• Problems to solve:
(a) Repeat everything in the HER2-positive breast cancer piece below from "Sara A. Hurvitz, MD;" down to "Medicine at UCLA.".
(b) According to the HER2-positive breast cancer piece below, who hosted the Around the Practice® event?

• Passage to read:

Sara A. Hurvitz, MD; Stefania Maraka, MD; and Ruta Rao, MD, discuss the evolving landscape of metastatic HER2+ breast cancer, highlighting recent clinical trials and the management of patients with brain metastases.
At an Around the Practice® event hosted by CancerNetwork®, experts spoke about updates in the treatment of patients with HER2-positive breast cancer. The discussion was led by Sara A. Hurvitz, MD, medical director of the Jonsson Comprehensive Cancer Center Clinical Research Unit, codirector of the Santa Monica-University of California, Los Angeles (UCLA) Outpatient Oncology Practices, director of the Breast Cancer Clinical Trials Program at UCLA, and an associate professor at the David Geffen School of Medicine at UCLA.
Additional experts included Stefania Maraka, MD, assistant professor in the Department of Neurology and Rehabilitation at the University of Illinois College of Medicine at Chicago in Illinois, and Ruta Rao, MD, director of Coleman Foundation Comprehensive Breast Cancer Clinic, medical director at Rush University Cancer Center, and assistant professor in the Department of Internal Medicine, Division of Hematology, Oncology, and Cell Therapy at Rush Medical College in Chicago.

• Study material:
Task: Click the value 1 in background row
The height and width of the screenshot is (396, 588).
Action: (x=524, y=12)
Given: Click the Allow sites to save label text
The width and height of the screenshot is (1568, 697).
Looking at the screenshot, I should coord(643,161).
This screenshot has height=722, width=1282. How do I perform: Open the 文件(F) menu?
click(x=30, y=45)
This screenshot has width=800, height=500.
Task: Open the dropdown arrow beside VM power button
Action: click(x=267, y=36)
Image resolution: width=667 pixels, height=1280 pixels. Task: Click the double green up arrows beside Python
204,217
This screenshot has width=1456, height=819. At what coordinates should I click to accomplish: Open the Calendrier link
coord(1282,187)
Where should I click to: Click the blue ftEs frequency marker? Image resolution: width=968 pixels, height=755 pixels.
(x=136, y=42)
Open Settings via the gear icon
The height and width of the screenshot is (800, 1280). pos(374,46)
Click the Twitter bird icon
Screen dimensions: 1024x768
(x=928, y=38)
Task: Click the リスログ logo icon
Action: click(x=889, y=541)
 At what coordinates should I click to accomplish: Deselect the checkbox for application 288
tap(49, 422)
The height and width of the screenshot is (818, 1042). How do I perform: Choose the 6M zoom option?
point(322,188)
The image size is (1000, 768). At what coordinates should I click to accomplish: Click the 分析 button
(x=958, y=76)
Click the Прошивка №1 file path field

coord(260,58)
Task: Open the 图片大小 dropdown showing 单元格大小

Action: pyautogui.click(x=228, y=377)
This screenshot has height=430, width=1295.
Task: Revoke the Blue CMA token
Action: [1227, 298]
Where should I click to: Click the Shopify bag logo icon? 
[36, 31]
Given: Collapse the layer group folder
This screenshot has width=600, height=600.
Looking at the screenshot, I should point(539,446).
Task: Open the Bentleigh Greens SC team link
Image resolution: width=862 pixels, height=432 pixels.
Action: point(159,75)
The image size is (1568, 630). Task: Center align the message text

• Answers to the exercises:
(a)
Sara A. Hurvitz, MD; Stefania Maraka, MD; and Ruta Rao, MD, discuss the evolving landscape of metastatic HER2+ breast cancer, highlighting recent clinical trials and the management of patients with brain metastases.
At an Around the Practice® event hosted by CancerNetwork®, experts spoke about updates in the treatment of patients with HER2-positive breast cancer. The discussion was led by Sara A. Hurvitz, MD, medical director of the Jonsson Comprehensive Cancer Center Clinical Research Unit, codirector of the Santa Monica-University of California, Los Angeles (UCLA) Outpatient Oncology Practices, director of the Breast Cancer Clinical Trials Program at UCLA, and an associate professor at the David Geffen School of Medicine at UCLA.

(b) CancerNetwork® hosted the event.